Mit seiner Eröffnungsrede im Matthäusevangelium, der Bergpredigt, lehrt Jesus seine Nachfolger über den Charakter der Bürger des Königreiches Gottes. Als der Meisterlehrer entfaltet Jesus die Charakteristika in Form der merkbaren Seligpreisungen. Jede wird eingeleitet mit dem Ausruf des Segens für diejenigen, die einen bestimmten Charakter haben. Dazu kommen mit Salz und Licht noch zwei bildhafte Attribute. Auf diese Weise lässt Jesus die 10 Gebote des mosaischen Gesetzes anklingen, indem er 10 Charakteristika derer hervorhebt, die das ewige Königreich Gottes ererben und bewohnen werden. Es ist zu beachten, dass sich Jesus mit Blick auf die Menschenmenge mit seinen Worten an seine Jünger wendet (5,1-2).
Matthäus 5:3 Glückselig die Armen im Geist, denn ihrer ist das Reich der Himmel.
Jesus beginnt sein Porträt des Bürgers des Königreiches Gottes mit einer wohl überraschenden Eigenschaft: Armut des Geistes. „Glückselig“ – das heißt hier, ewig in der Gunst Gottes zu stehen – das sind diejenigen, die sich selbst als geistlich arm und bedürftig erkannt haben. Ganz so wie der Mann in dem Gleichnis von Jesus vom Pharisäer und Zolleinnehmer im Tempel. Der Pharisäer ist überheblich, arrogant und stolz auf alle seine religiösen Leistungen, während der Zolleinnehmer abseits steht und sich nicht wagt, seine Augen zum Himmel zu erheben, „sondern schlug an seine Brust und sprach: Gott, sei mir, dem Sünder, gnädig!“ (Lukas 18,13). Diejenigen, die sich als geistlich arm erkannt haben, empfinden es stark, dass sie Gott brauchen und ganz von ihm abhängen. Sie bitten herzlich um Gottes Gnade, weil sie wissen, dass sie niemals vor dem gerechten und heiligen Gott aufgrund ihrer Eigenschaften und Verdienste bestehen können.
Matthäus 5,4 Glückselig die Trauernden, denn sie werden getröstet werden.

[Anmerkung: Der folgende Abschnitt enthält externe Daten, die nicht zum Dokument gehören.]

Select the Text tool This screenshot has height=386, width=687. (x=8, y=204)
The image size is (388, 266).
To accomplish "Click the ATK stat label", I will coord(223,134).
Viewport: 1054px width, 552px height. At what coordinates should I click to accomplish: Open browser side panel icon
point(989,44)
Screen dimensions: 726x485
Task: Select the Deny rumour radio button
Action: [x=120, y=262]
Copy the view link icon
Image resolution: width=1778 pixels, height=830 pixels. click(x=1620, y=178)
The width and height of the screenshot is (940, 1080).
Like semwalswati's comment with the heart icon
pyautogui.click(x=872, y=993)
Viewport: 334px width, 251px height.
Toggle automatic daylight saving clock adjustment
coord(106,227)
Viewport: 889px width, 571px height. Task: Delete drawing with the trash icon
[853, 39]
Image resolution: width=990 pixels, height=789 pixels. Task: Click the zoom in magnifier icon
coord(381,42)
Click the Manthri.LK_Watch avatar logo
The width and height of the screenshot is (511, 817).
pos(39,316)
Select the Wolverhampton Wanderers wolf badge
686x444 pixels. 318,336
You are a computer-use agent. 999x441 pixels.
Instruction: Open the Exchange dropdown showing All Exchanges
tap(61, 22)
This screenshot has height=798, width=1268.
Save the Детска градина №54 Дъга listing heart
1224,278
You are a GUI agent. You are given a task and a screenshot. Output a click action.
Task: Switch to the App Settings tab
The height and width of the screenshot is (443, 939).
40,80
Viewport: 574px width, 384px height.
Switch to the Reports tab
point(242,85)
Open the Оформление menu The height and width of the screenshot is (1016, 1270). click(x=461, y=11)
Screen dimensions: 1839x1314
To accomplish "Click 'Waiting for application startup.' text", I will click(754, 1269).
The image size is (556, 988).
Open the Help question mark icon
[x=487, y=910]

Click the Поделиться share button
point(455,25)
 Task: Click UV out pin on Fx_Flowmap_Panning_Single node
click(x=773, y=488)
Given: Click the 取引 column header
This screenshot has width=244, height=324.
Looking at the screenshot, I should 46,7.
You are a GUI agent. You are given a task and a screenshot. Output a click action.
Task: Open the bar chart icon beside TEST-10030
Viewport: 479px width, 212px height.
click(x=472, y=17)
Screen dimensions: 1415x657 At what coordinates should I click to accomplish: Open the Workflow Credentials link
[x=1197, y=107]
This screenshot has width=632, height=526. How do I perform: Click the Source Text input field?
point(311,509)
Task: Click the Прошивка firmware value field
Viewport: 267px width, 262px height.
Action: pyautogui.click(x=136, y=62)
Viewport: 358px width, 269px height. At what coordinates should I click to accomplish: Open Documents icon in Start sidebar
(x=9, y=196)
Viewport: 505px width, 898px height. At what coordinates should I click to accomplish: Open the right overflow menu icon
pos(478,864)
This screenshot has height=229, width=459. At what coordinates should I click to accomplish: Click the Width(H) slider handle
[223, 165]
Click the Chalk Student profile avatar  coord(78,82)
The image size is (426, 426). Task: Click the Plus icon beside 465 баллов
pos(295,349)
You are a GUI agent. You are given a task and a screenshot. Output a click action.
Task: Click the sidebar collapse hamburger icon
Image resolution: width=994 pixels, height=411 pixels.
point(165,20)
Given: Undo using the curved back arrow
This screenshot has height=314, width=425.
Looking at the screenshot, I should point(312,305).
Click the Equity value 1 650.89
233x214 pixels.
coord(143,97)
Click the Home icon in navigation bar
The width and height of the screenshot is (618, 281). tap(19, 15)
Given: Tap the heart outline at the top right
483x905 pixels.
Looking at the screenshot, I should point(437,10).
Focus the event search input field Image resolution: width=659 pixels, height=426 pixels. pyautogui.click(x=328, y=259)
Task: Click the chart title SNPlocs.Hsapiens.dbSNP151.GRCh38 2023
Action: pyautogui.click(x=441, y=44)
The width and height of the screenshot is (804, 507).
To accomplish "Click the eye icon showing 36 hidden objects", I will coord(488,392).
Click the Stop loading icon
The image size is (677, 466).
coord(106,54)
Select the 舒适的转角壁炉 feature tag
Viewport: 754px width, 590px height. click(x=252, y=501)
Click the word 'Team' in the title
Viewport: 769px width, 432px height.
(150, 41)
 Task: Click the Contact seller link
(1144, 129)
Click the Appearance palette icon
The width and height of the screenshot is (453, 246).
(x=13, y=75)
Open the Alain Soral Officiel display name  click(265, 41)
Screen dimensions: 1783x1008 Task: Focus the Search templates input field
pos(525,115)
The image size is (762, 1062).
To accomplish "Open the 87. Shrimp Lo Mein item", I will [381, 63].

Mit der nächsten Seligpreisung bekräftigt Jesus einen Aspekt der alttestamentlichen Weisheit, wie er z.B. im Buch Prediger ausgesprochen ist (7,2): „Besser, ins Haus der Trauer zu gehen, als ins Haus des Gastmahls zu gehen; denn jenes ist das Ende aller Menschen, und der Lebende nimmt es sich zu Herzen.“ Im Angesicht dessen, dass wir alle eines Tages sterben werden, sollten wir im Licht unserer ewigen Bestimmung leben. Darum gilt auch (Vers 4): „Das Herz der Weisen ist im Haus der Trauer, das Herz der Toren aber im Haus der Freude.“ Diejenigen, die unaufhörlich nach Vergnügen suchen, sind letztlich damit beschäftigt, die ewigen Realitäten zu verneinen. Der weise Mensch ist sich seiner ewigen Bestimmung bewusst und wird über seine eigene Sünde und die Sünde um ihn her traurig sein. Während sie sich ihrer eigenen Versäumnisse und der Rebellion gegen Gott bewusst sind, vertrauen sie sich der Gnade Gottes an und empfangen hier Trost und Vergebung.
Matthäus 5,5 Glückselig die Sanftmütigen, denn sie werden das Land erben.
Sanfmut ist ein seltenes Gut in unserer Zeit geworden, in der Selbstvermarktung und geschickte Selbstdarstellung in den sozialen Medien zählen.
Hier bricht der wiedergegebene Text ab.